Power of Attorney for Assets

In Ontario, a Power of Attorney for Assets is a legal document that allows an individual, referred to as the “grantor” or “donor,” to appoint someone else, known as the “attorney” or “donee,” to make financial and property-related decisions on their behalf.

The grantor grants the attorney the authority to act in their best interests and manage their assets if they become unable to do so themselves due to illness, incapacitation, or absence. Although, it may also be “in effect” if the grantor is just busy.

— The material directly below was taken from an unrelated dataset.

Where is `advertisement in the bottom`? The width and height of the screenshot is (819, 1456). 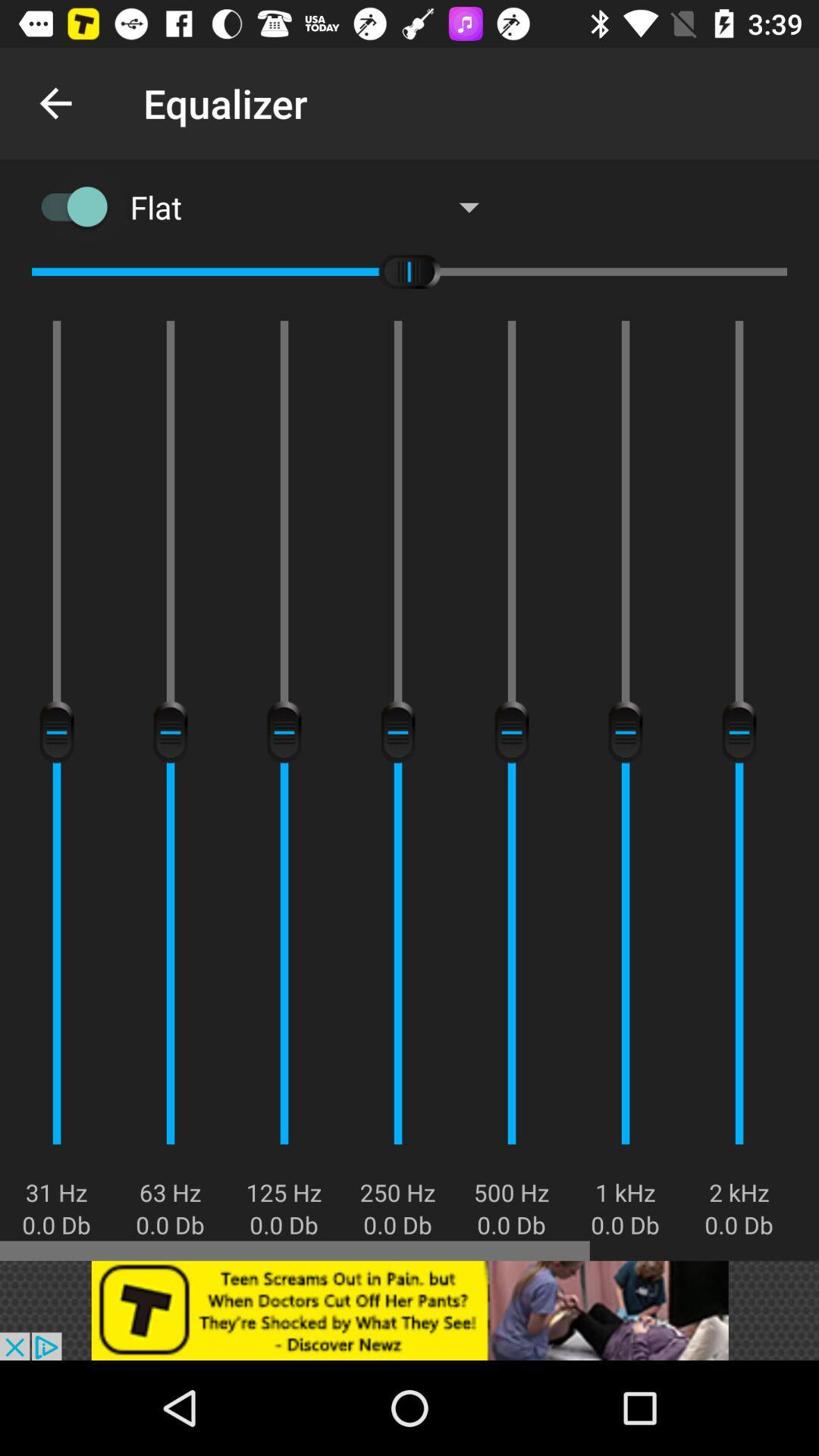
advertisement in the bottom is located at coordinates (410, 1310).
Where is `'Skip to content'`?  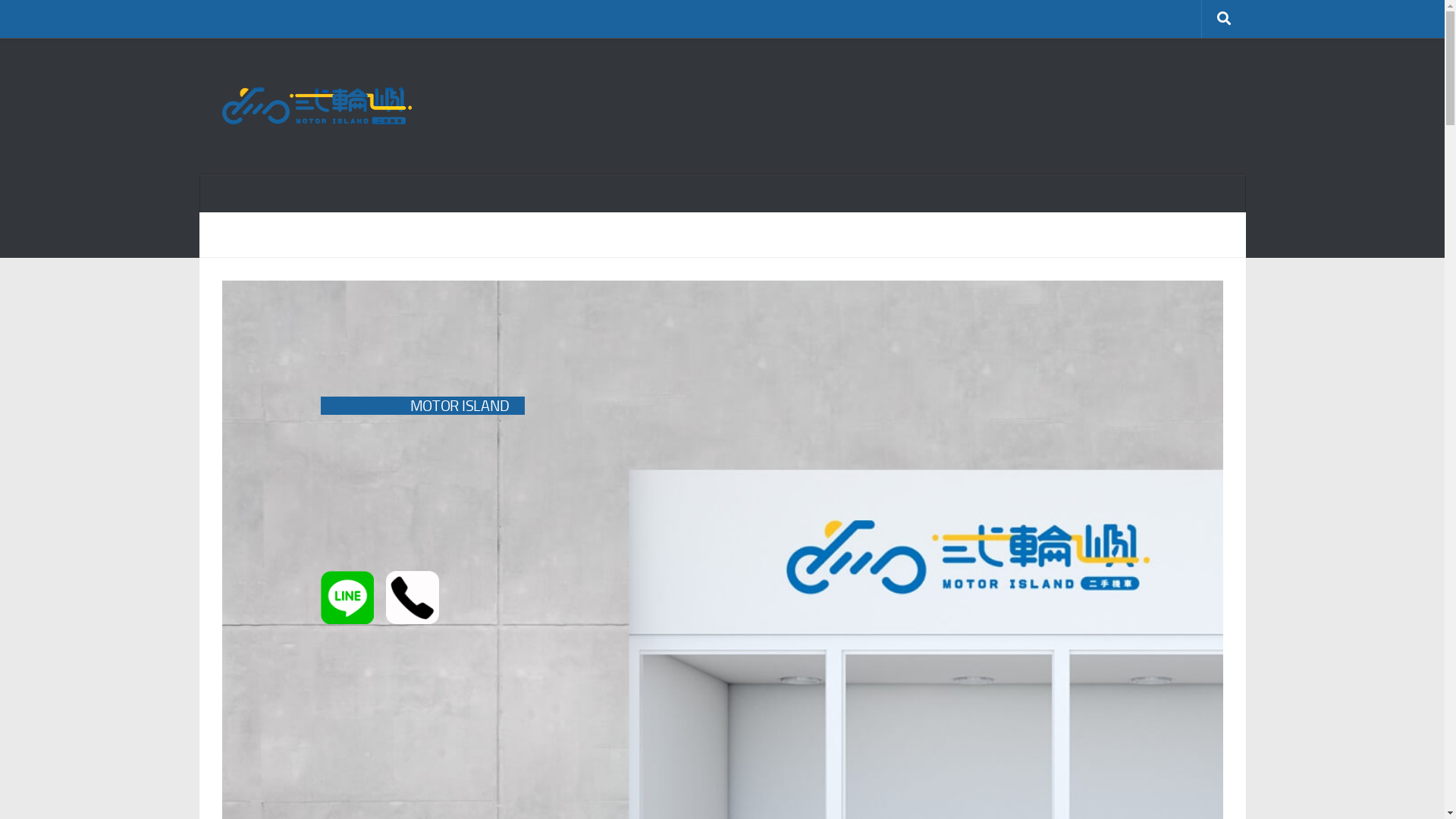
'Skip to content' is located at coordinates (60, 20).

Here are some key points to understand about a Power of Attorney for Assets in Ontario:

  1. Types of Power of Attorney: In Ontario, there are two types of Power of Attorney for Assets: a Continuing Power of Attorney for Property and a Non-Continuing Power of Attorney for Property. A Continuing Power of Attorney remains in effect even if the grantor becomes mentally incapable, while a Non-Continuing Power of Attorney terminates if the grantor becomes mentally incapable.
  • Grantor’s Capacity: The grantor must have the mental capacity to understand the nature and consequences of the Power of Attorney at the time of its creation. It is essential to create a Power of Attorney while the grantor is still capable of making decisions for themselves.
  • Attorney’s Authority: The attorney’s authority can cover a wide range of financial matters, including managing bank accounts, paying bills, making investment decisions, selling or buying property, and managing other assets. The specific powers granted can be defined in the document, allowing the grantor to customize the scope of the attorney’s authority. For example, the authority could be defined and restricted to one property like 123 Main Street.
  • Multiple Attorneys: The grantor can appoint multiple attorneys and specify if they can act jointly (requiring all attorneys to agree) or severally (allowing each attorney to act independently). The document should also outline the order of priority if one attorney is unable or unwilling to act.
  • Witnessing and Signing: A Power of Attorney for Assets must be in writing and signed by the grantor in the presence of two witnesses. The witnesses must also sign the document to confirm that they witnessed the grantor’s signature. In the 1980’s only one witness was required. Those Powers of Attorney are still valid.
  • Revocation and Termination: The grantor can revoke or cancel the Power of Attorney at any time as long as they have the capacity to do so. It can also be terminated upon the grantor’s death, bankruptcy, or divorce, unless specified otherwise in the document.
  • Duties and Responsibilities: Attorneys have a fiduciary duty to act in the best interests of the grantor, manage their assets responsibly, and keep accurate records of all transactions made on their behalf. They must avoid any conflicts of interest and act with honesty, integrity, and diligence. Fiduciary duties at common law apply.
  • Guardianship Applications: If someone becomes incapable of managing their assets and does not have a Power of Attorney in place, their family or friends may need to apply for guardianship through the court. This process can be time-consuming, expensive, and may not align with the grantor’s preferences.

Consultation with a lawyer or legal professional in Ontario to ensure that a Power of Attorney for Assets is properly created, executed, and meets all legal requirements makes good sense. Also, this will ensure that your witnesses are independent and that the lawyer confirms that you possessed the appropriate level of mental capacity at the time.